**EXERCISE:** The records that follow are to be given again exactly.

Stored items
◆ ◆ ◆ ◆ ◆
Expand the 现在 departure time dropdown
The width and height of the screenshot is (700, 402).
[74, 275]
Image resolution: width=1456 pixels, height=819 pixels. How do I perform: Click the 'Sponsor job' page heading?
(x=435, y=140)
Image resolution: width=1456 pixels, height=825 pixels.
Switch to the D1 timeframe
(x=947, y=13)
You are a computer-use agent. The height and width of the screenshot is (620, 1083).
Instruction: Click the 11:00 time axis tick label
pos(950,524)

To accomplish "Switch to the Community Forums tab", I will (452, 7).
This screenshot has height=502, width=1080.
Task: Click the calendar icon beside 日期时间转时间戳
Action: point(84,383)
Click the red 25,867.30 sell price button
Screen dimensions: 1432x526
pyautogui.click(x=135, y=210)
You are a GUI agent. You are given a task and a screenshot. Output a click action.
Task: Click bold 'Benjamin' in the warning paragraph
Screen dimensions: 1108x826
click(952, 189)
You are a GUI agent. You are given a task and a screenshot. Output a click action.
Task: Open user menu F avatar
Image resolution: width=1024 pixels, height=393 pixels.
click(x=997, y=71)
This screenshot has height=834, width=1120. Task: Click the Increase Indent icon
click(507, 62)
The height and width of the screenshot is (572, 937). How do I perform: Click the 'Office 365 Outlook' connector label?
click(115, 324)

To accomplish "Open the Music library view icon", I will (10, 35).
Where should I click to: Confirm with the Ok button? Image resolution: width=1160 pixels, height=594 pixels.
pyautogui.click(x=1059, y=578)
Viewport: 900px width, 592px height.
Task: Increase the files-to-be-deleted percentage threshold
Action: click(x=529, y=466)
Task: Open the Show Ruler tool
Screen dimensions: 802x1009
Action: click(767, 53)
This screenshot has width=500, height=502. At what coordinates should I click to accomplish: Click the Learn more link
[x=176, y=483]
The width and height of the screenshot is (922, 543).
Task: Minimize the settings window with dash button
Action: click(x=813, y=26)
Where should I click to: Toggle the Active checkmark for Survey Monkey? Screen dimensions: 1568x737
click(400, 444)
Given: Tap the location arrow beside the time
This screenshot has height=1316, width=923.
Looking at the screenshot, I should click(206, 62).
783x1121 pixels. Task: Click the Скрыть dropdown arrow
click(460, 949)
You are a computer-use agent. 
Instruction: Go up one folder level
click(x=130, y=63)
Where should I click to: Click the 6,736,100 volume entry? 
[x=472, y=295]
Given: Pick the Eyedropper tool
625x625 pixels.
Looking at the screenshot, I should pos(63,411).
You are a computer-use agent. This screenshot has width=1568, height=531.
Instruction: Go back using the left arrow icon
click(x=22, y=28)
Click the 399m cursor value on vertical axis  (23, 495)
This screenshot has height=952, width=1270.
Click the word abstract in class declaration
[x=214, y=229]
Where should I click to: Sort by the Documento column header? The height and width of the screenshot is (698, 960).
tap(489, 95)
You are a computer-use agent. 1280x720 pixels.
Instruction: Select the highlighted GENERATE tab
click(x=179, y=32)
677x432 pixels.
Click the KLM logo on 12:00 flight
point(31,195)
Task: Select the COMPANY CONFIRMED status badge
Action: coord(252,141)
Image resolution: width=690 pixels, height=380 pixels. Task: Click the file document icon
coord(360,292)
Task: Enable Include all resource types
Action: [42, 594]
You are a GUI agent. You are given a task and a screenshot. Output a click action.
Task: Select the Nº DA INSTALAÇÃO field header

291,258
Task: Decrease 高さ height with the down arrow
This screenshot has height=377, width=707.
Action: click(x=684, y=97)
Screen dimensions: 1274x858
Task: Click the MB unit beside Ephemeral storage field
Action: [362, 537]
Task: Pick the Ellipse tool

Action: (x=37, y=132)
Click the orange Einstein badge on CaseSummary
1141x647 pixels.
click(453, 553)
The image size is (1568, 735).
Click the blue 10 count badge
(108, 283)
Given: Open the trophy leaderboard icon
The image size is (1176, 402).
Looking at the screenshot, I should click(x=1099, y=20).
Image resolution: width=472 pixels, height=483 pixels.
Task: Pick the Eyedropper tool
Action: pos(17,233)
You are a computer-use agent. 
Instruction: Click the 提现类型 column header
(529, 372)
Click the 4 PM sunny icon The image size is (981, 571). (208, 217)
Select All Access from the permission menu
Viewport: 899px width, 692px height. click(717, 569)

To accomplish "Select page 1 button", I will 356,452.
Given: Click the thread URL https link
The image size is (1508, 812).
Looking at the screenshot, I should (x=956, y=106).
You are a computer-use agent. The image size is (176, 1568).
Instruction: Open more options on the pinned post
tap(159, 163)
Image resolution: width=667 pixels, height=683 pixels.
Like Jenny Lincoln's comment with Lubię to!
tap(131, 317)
◆ ◆ ◆ ◆ ◆
**RESPONSE BELOW:**
Expand the 现在 departure time dropdown
The width and height of the screenshot is (700, 402).
[74, 275]
Image resolution: width=1456 pixels, height=819 pixels. How do I perform: Click the 'Sponsor job' page heading?
(x=435, y=140)
Image resolution: width=1456 pixels, height=825 pixels.
Switch to the D1 timeframe
(x=947, y=13)
You are a computer-use agent. The height and width of the screenshot is (620, 1083).
Instruction: Click the 11:00 time axis tick label
pos(950,524)

To accomplish "Switch to the Community Forums tab", I will (452, 7).
This screenshot has height=502, width=1080.
Task: Click the calendar icon beside 日期时间转时间戳
Action: point(84,383)
Click the red 25,867.30 sell price button
Screen dimensions: 1432x526
pyautogui.click(x=135, y=210)
You are a GUI agent. You are given a task and a screenshot. Output a click action.
Task: Click bold 'Benjamin' in the warning paragraph
Screen dimensions: 1108x826
click(952, 189)
You are a GUI agent. You are given a task and a screenshot. Output a click action.
Task: Open user menu F avatar
Image resolution: width=1024 pixels, height=393 pixels.
click(x=997, y=71)
This screenshot has height=834, width=1120. Task: Click the Increase Indent icon
click(507, 62)
The height and width of the screenshot is (572, 937). How do I perform: Click the 'Office 365 Outlook' connector label?
click(115, 324)

To accomplish "Open the Music library view icon", I will (10, 35).
Where should I click to: Confirm with the Ok button? Image resolution: width=1160 pixels, height=594 pixels.
pyautogui.click(x=1059, y=578)
Viewport: 900px width, 592px height.
Task: Increase the files-to-be-deleted percentage threshold
Action: click(x=529, y=466)
Task: Open the Show Ruler tool
Screen dimensions: 802x1009
Action: click(767, 53)
This screenshot has width=500, height=502. At what coordinates should I click to accomplish: Click the Learn more link
[x=176, y=483]
The width and height of the screenshot is (922, 543).
Task: Minimize the settings window with dash button
Action: click(x=813, y=26)
Where should I click to: Toggle the Active checkmark for Survey Monkey? Screen dimensions: 1568x737
click(400, 444)
Given: Tap the location arrow beside the time
This screenshot has height=1316, width=923.
Looking at the screenshot, I should click(206, 62).
783x1121 pixels. Task: Click the Скрыть dropdown arrow
click(460, 949)
You are a computer-use agent. 
Instruction: Go up one folder level
click(x=130, y=63)
Where should I click to: Click the 6,736,100 volume entry? 
[x=472, y=295]
Given: Pick the Eyedropper tool
625x625 pixels.
Looking at the screenshot, I should pos(63,411).
You are a computer-use agent. This screenshot has width=1568, height=531.
Instruction: Go back using the left arrow icon
click(x=22, y=28)
Click the 399m cursor value on vertical axis  (23, 495)
This screenshot has height=952, width=1270.
Click the word abstract in class declaration
[x=214, y=229]
Where should I click to: Sort by the Documento column header? The height and width of the screenshot is (698, 960).
tap(489, 95)
You are a computer-use agent. 1280x720 pixels.
Instruction: Select the highlighted GENERATE tab
click(x=179, y=32)
677x432 pixels.
Click the KLM logo on 12:00 flight
point(31,195)
Task: Select the COMPANY CONFIRMED status badge
Action: coord(252,141)
Image resolution: width=690 pixels, height=380 pixels. Task: Click the file document icon
coord(360,292)
Task: Enable Include all resource types
Action: [42, 594]
You are a GUI agent. You are given a task and a screenshot. Output a click action.
Task: Select the Nº DA INSTALAÇÃO field header

291,258
Task: Decrease 高さ height with the down arrow
This screenshot has height=377, width=707.
Action: click(x=684, y=97)
Screen dimensions: 1274x858
Task: Click the MB unit beside Ephemeral storage field
Action: [362, 537]
Task: Pick the Ellipse tool

Action: (x=37, y=132)
Click the orange Einstein badge on CaseSummary
1141x647 pixels.
click(453, 553)
The image size is (1568, 735).
Click the blue 10 count badge
(108, 283)
Given: Open the trophy leaderboard icon
The image size is (1176, 402).
Looking at the screenshot, I should click(x=1099, y=20).
Image resolution: width=472 pixels, height=483 pixels.
Task: Pick the Eyedropper tool
Action: pos(17,233)
You are a computer-use agent. 
Instruction: Click the 提现类型 column header
(529, 372)
Click the 4 PM sunny icon The image size is (981, 571). (208, 217)
Select All Access from the permission menu
Viewport: 899px width, 692px height. click(717, 569)

To accomplish "Select page 1 button", I will 356,452.
Given: Click the thread URL https link
The image size is (1508, 812).
Looking at the screenshot, I should (x=956, y=106).
You are a computer-use agent. The image size is (176, 1568).
Instruction: Open more options on the pinned post
tap(159, 163)
Image resolution: width=667 pixels, height=683 pixels.
Like Jenny Lincoln's comment with Lubię to!
tap(131, 317)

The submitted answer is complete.